07.18.11 5:11 AM ET
The GOP Has Double Amnesia
If the debt-ceiling negotiations reveal anything about America in 2011, it is this: we live in an age of political amnesia. From the day the Twin Towers fell until the day Barack Obama was elected president, Washington Republicans did virtually everything in their power to increase the deficit.
George W. Bush and his congressional allies pushed through tax cuts in 2001 and 2003 that, according to the Congressional Budget Office, added more than $2 trillion to the deficit over 10 years. In 2002, when National Economic Council director Lawrence Lindsey suggested the Iraq War might cost $100 billion to $200 billion, he was rebuked by Office of Management and Budget director Mitch Daniels and Defense Secretary Donald Rumsfeld and then fired. According to the CBO, the war has now cost more than $1 trillion.
In 2003, the Republican Congress passed the Medicare prescription-drug bill, which former U.S. comptroller general David Walker has called "the most fiscally irresponsible piece of legislation since the 1960s." When Medicare’s chief actuary calculated that the legislation would likely cost more than $500 billion, a Bush appointee at the Department of Health and Human Services threatened to fire him if he released the information.
Had Republicans wanted to amend the Constitution to require a balanced budget, as they’re demanding now, they could certainly have tried during the Bush years, when they pretty much ran Washington. But they didn’t. Given their remarkable success at unbalancing the budget, such an effort would have been absurd.
Republicans have every right, of course, to admit their error and work to undo the deficit they helped create. But instead, today’s GOP leaders act as if the Bush years are irrelevant to America’s debt problem, and largely defend the tax cuts and wartime spending that helped cause it. It’s the same ideological double flip the GOP did in the Gingrich years, when Washington Republicans reinvented themselves as deficit hawks and pretended the Reagan administration had never happened.
But at least six years elapsed between Reagan’s departure from the White House and Gingrich’s ascent to the speaker’s chair. This time, the gap between President Bush and Speaker John Boehner was a mere two years. I guess everything happens faster these days.
Even more remarkable than the GOP’s deficit amnesia is its regulatory amnesia. Less than three years ago, the American financial system virtually collapsed, leaving an economic disaster that still blights the lives of tens of millions of Americans. That collapse may be partly the result of federal efforts that pushed too hard to make Americans with lousy credit become homeowners.
But it was also undoubtedly a result of the fact that under Presidents Clinton and Bush, the U.S. government egged on Wall Street as it created new and largely unregulated financial markets. Then, in 2010, after a BP oil spill almost destroyed the Gulf of Mexico, reporters discovered that the Department of Interior's Minerals Management Service, which supposedly regulates offshore drilling, was as toothless as the agencies that supposedly regulated derivatives trading.

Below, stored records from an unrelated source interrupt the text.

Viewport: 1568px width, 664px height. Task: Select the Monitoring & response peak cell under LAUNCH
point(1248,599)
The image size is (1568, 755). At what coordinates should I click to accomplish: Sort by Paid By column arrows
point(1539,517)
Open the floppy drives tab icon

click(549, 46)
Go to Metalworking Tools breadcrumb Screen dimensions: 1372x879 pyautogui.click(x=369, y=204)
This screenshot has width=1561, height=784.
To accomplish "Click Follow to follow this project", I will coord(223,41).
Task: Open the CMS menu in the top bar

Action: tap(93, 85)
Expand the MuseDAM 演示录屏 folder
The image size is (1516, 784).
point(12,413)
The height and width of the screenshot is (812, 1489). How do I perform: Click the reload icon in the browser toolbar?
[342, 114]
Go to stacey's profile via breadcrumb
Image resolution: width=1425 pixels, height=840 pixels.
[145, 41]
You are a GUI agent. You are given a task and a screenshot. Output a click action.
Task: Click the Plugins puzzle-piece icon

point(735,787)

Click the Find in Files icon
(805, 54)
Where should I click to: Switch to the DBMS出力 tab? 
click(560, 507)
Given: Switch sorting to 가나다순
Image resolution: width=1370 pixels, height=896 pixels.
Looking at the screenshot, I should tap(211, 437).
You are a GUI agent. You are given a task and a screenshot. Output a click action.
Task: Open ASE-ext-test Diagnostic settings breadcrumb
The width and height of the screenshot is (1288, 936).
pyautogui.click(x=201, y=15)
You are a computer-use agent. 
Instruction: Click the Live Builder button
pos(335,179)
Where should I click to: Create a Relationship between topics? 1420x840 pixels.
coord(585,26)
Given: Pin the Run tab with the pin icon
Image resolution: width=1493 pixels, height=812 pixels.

That was last summer, and yet, amazingly, the GOP is more adamant today in its support of deregulation than it was during the Bush years. Every single Republican in the House opposed Dodd-Frank, the 2010 bill aimed at modestly strengthening America’s financial regulatory system—and Mitt Romney has said he would consider repealing it. Not to be outdone, Tim Pawlenty has proposed repealing all government regulations except for those Congress expressly votes to retain.
Deregulation is, to be sure, one of the American right’s longstanding principles. But it was one thing to demand deregulation in the 1970s and 1980s after many years of slow growth and increasing government intrusion into the economy. It is quite another to demand it now, after decades of deregulation that have helped produce two of the greatest disasters in recent U.S. history.
When Obama was elected in the financial crisis’s wake, I thought it heralded a historic leftward shift in American politics. And in some ways, it has. The health-care bill and the stimulus are, despite their limitations, more ambitious pieces of progressive legislation than anything passed under Jimmy Carter or Bill Clinton. Still, what distinguishes the Obama era from the New Deal and Great Society is, first, that today’s Democratic Party—given its reliance on Wall Street to finance its campaigns—simply cannot frontally challenge America’s “economic royalists” the way FDR once did. Second, the Obama Democrats are not being pushed by any significant left-wing populist movement, as FDR was in the days of Huey Long.
But third, and perhaps most important, today’s Republican Party is united behind an antigovernment theology powerful enough to survive virtually any combination of real-world events. It is a theology based, in large measure, on amnesia. Whatever the powers of the presidency, Barack Obama simply cannot get the Republican Party to remember what it so fervently wishes to forget.